Introduction

The validity of clinical trials among multiple institutions is predicated on the premise that the selection of patients and their treatments will be uniform at all of the participating institutions. This assumption requires a concise definition of the population to be studied, the treatment regimens to be followed, and the methods used for evaluating the results [1]. Quality assurance (QA) programs attempt to document the validity of the assumptions and to quantify the extent of any variations. High-standard QA programmes result in improvement of practice quality, which is known as a flow-on effect. It is important to apply the study results and to introduce the trial outcomes into practice. A QA evaluation therefore requires consideration of clinical validity and flexibility with regard to reasonable standards of care.

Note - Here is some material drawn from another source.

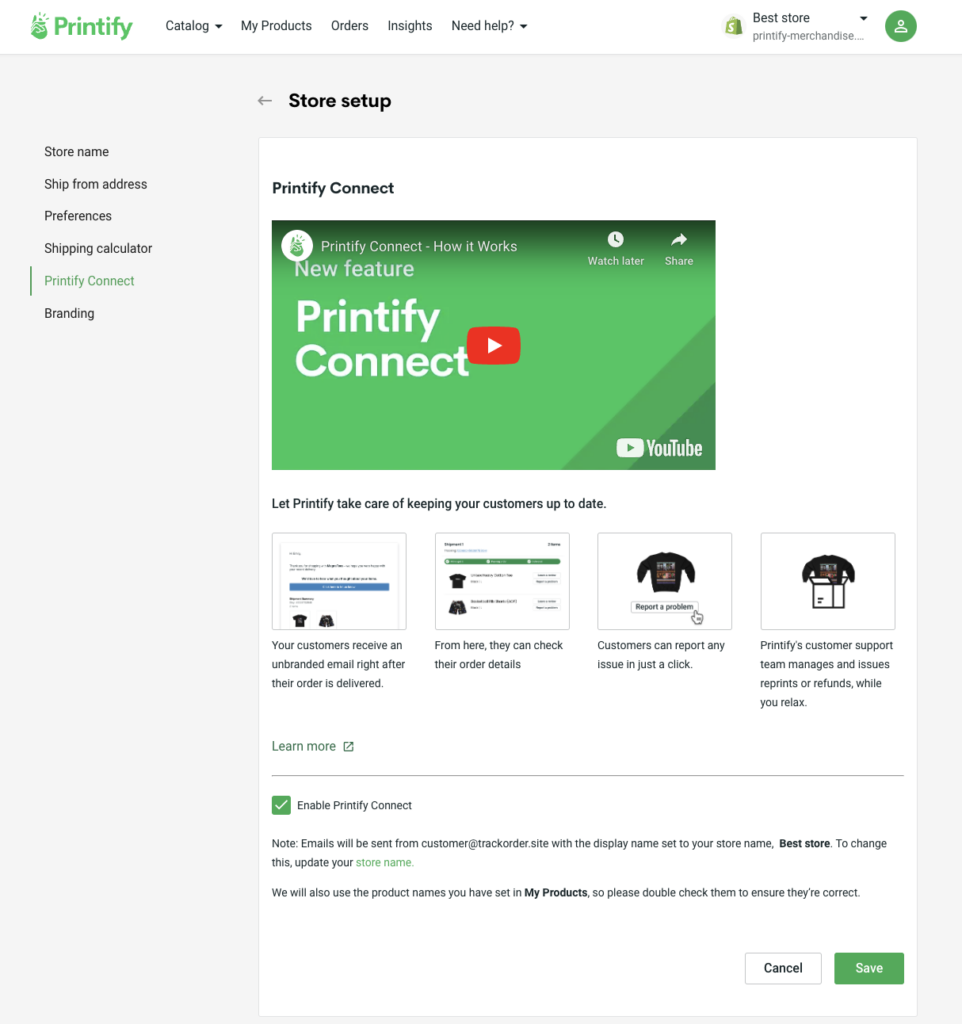This screenshot has height=1024, width=962.
Task: Click the external link icon beside Learn more
Action: 348,746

With the development of multi-modality studies, particularly for radiation therapy (RT), RT planning and delivery procedures have changed dramatically. As a result, assessments of the appropriateness of therapies delivered in each institution have become more complex. After the introduction of 3-dimensional (3-D) treatment planning in the 1980s, the improved technology for RT procedures has gradually spread to general practice from the mid-1990s up to today. During the transition period from conventional 2-dimensional (2-D) to 3-D RT planning, the first proactive QA programs for the Japan Clinical Oncology Group (JCOG) started in 2002.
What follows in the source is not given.